I was visually distracted in several of the closeups of the actual race moments, however, since I was moreorless in that moment on those horses and was acutely aware of some unreality where there was the visual assumption of reality (the unnatural headbopping of the mechanical horses in some closeups).

So, my critique is undoubtedly far more persnickity than anyone else's might be. It distracted me from the realism of the race moments to such a degree that I lost literary momentum for a few scenes and then later had to reacclimate to the story underway.

But, again, my perception's is undoubtedly different than nearly anyone else's, except, perhaps, other people who've also raced atop a horse under similar circumstances.

About that jockey who portrayed Wolf, he's got great screen presence (so does McGuire). I took one look at that jockey, however, when he was first captured on screen and from his incredible stare alone, I knew the fellow was "real" on the horse.

From the technical feat involved in this film, however, I doubt that many people could ever do as well in filming both the real and the staged race moments, as was done in this film. It's incredibly technically well done, much less well enacted. The acting talent is just great.

I diverged from your question, I realize.

Aug. 3rd, 2003 07:28 pm (UTC)

Professional Jockey, Gary Stevens, III, portrays George Woolf in "Seabiscuit"
Aug. 3rd, 2003 07:48 pm (UTC)
Any difference in riding expertise between the two individuals was well compensated by their character differences and how the story was portrayed by the director (who did a great job, no doubt about it).

And, too, that professional jockey can easily diminish or even foil his own level of expertise, intentionally, to keep in line with the character onscreen (as per what's needed to realize his character), like, say, a professional dancer can more easily appear "clumsy" and inept, even, than someone with less expertise at dancing.

Same with any athlete. 'Cause, athletics isn't acting, but some acting requires athletics.

Aug. 3rd, 2003 07:57 pm (UTC)
Thanks for all the insight! I was impressed with the riding of Tobey and the acting of Gary Stevens. Although the fact that Gary was hot did not hurt. I loved the way he could joke while he was riding. Do jockeys really talk to each other during a race?
Aug. 3rd, 2003 10:51 pm (UTC)
I've never been a paid jockey in a track race, just that I've raced thoroughbreds in both track races for sport and in steeplechase, which is the same thing (to the layperson) as a track situation, but with a lot of shrubbery and water jumps along the way (much more difficult, too, for the jockeys and the horses).

Gary, yes, is a babe.
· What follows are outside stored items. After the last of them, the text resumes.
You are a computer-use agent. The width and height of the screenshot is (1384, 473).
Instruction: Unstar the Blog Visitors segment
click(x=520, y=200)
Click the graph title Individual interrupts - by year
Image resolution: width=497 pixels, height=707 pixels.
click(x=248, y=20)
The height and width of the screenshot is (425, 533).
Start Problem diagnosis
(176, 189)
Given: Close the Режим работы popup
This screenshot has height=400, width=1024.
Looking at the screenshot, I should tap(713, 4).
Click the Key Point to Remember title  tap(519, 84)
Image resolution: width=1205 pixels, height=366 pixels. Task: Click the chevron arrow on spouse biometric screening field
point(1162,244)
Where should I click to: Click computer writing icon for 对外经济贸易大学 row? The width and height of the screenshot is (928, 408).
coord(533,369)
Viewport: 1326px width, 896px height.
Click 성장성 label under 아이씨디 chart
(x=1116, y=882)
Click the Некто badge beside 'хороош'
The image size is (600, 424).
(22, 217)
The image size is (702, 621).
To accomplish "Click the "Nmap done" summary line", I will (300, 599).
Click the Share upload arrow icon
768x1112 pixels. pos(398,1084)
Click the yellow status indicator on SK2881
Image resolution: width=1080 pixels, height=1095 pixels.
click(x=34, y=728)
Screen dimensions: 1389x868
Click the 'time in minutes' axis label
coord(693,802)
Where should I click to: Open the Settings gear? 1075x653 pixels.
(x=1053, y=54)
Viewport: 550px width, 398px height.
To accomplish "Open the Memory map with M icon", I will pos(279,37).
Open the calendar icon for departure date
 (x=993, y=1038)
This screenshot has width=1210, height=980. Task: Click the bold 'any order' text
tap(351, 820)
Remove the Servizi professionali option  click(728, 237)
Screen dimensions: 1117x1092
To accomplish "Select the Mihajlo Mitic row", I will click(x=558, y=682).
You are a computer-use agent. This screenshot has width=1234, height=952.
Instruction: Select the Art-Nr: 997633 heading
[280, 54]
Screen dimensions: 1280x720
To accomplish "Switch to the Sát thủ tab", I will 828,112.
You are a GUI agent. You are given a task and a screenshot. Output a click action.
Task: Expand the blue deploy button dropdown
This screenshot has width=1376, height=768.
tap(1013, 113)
I completely agree.

About the talking, I've heard a lot of yelling and expletives by various people in races, along the lines of "get the f*** out of my face!" or many variations of the same theme.

Most jockeys keep to their goal, however, unless someone's obviously trying to run you into the rail or similar dishonorable behavior. I've never had much time for anything verbal in a race, except, maybe, "go" and, oh, yeah, "whoa."